I hope you get an answer because I've wondered about this myself.
Pesonally I like going to my local nursery. Sometimes it costs a little more but I can see the plants, how healthy they are and pick the one I want, get advice on planting and returns or exchanges are easy. Now that they know me I am greeted when I visit, sometimes they will have plants in mind they think I may like because they know what I have bought or what I am working on. It is a very enjoyable experience.
When I first started gardening I ordered everything by mail. It seemed easier and there was always a sale going on. I tried several companies and liked them about the same. Usually the plants were on the small side, sometimes tired looking and even tho' they also came with a 1 yr. guarantee it became a hassle to return, wait for a replacement or be told they were now out-of-stock.
*** I vote for the local nursery. ***
Hi Sandy, you should read this post, lots of feedback from others about ordering plants online, and who they trust: http://www.hometalk.com/166457/does-anyone-know-what-this-is
I agree with Dee about local, independent nurseries and think they should always be your first stop. As wholesalers have gone out of business or cut back, however, it is sometimes difficult, or impossible, for a local nursery to get everything they once did, and mail-order nurseries help fill that void. I cannot tell you the number of times i have been told, "Oh, I used to have a place that carried those, but..." I ran into exactly that situation when I was looking for a very particular pond cypress last fall, and ultimately purchased one from a place in Oregon.
There are many good mail-order nurseries that have been recommended in responses here on Hometalk. In addition, the "Garden Watchdog" section of the Dave's Garden website has reviews and ratings for more than 7500 mail-order gardening companies. They have a "Watchdog 30" of the companies with the best ratings, and I would order from any of those with confidence.
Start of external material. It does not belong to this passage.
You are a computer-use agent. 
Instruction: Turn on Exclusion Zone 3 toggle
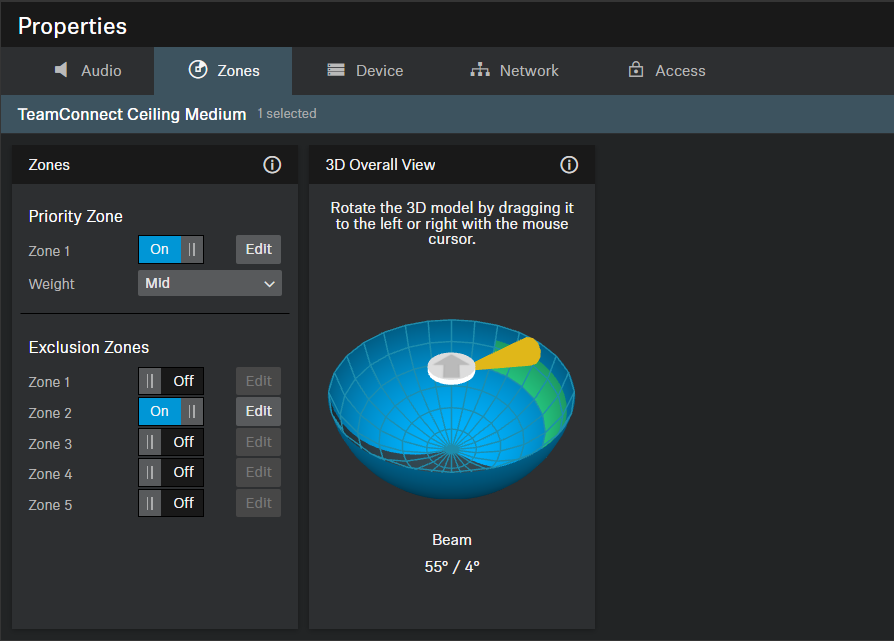pyautogui.click(x=171, y=443)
In addition, if you are looking for a specific plant, you can search for it and the places that stock it will come up.
@ Douglas-thanks for the link, I'll be saving it because.....you never know..
@Dee: Just call me the enabler.
@Douglas-yes, you are THE enabler!!! lol
not a good idea...i had a bad expirience with this.....they ship the trees in fall and winter when the ground is too had to plant them so my choice was to over winter in the garage which meant trying to keep them alive for many months...(if they were alive when i recieved them)how would i know since they are shipped dormant....but only 1 had foliage in the spring the rest were dead ....my order was 280.00 worth of trees and only 1 apple tree survived....i could have bought 1 apple tree for 19.99 locally and it would have been during the appropriate time to plant it and it would have had leaves that i could have told whether or not it was a living tree....and if you buy locally from a chain store you will typically get things which are for your zone and they will be cheaper
A few years ago I fell in love with Caladiums and for the first couple of years I planted them, I had a great experience finding them locally. I was able to buy by color and size and then suddenly the supply seemed to have dried up! Even the big box stores did not carry but a few. So I was forced to look on line and found a supplier in Florida. I have purchased his mixed box of over 200 bulbs a couple of times and have had excellent results. I have not bought other plants on line so I have no experience to offer you.
I've purchased quite a few fruit trees online, mostly from Stark, but others also. I live in the very deep south, zone 9, so the best planting time for trees here is early fall. You should always order well ahead of time, to get the best trees and to get them at the proper time. If there's a "premium" selection, I've always chosen that. It might be 5 to 10% more in cost but I figure the plants will be a better quality and they'll also usually trim it properly for you before shipping. We're talking about trees you want around for many years, so a few extra dollars tend to go a long way. I've always bought dwarf or semi-dwarf trees because of the size of my yard and for ease of picking. I don't need anything more than about 15' tall. I've had good luck with just about everything I've ever purchased. I've always either soaked bare root plants or planted them right away, depending on what they recommend. Be ready once you order. Just about every tree I've received, I plant them in pots at first instead of the ground. That way I can move them around to see exactly where I ultimately want them and I can give them extra protection that first winter if necessary. I've left some in pots for 2 or 3 years before permanently planting them in the ground. That way you can see just how they grow, whether tall or spreading, or if one direction looks best.